BEGIN EXTRACTED DATA

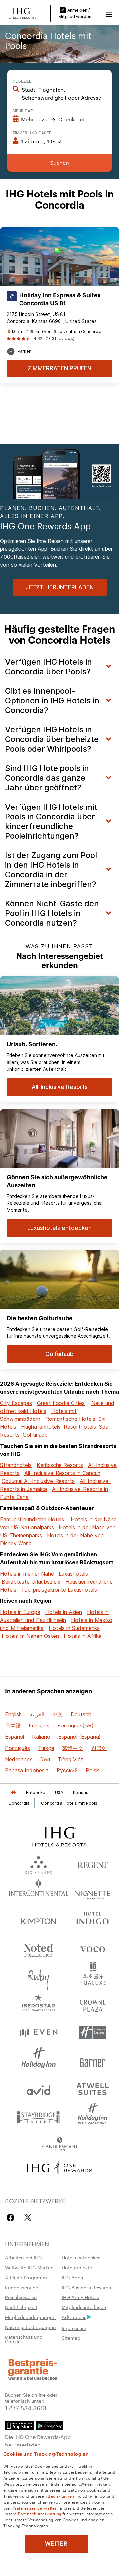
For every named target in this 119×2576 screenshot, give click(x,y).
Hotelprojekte (77, 2267)
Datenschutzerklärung (39, 2513)
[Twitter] (27, 2217)
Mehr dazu (24, 110)
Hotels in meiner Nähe (27, 1573)
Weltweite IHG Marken (29, 2267)
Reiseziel (22, 81)
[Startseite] (13, 1792)
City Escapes (16, 1403)
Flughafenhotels (40, 1426)
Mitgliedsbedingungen (30, 2317)
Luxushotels (73, 1573)
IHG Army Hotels (80, 2297)
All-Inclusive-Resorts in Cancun (62, 1473)
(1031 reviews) (60, 338)
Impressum (74, 2328)
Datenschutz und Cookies (24, 2339)
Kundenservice (21, 2287)
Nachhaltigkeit (21, 2307)
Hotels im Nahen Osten (30, 1636)
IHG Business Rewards (86, 2287)
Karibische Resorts (60, 1465)
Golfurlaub (35, 1434)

END EXTRACTED DATA

| WHAT YOU ARE ASKED TO DO |
Once more, please print all the lines above exactly, without their pictures.

| OUTPUT FOR THIS TASK |
For every named target in this 119×2576 screenshot, give click(x,y).
Hotelprojekte (77, 2267)
Datenschutzerklärung (39, 2513)
[Twitter] (27, 2217)
Mehr dazu (24, 110)
Hotels in meiner Nähe (27, 1573)
Weltweite IHG Marken (29, 2267)
Reiseziel (22, 81)
[Startseite] (13, 1792)
City Escapes (16, 1403)
Flughafenhotels (40, 1426)
Mitgliedsbedingungen (30, 2317)
Luxushotels (73, 1573)
IHG Army Hotels (80, 2297)
All-Inclusive-Resorts in Cancun (62, 1473)
(1031 reviews) (60, 338)
Impressum (74, 2328)
Datenschutz und Cookies (24, 2339)
Kundenservice (21, 2287)
Nachhaltigkeit (21, 2307)
Hotels im Nahen Osten (30, 1636)
IHG Business Rewards (86, 2287)
Karibische Resorts (60, 1465)
Golfurlaub (35, 1434)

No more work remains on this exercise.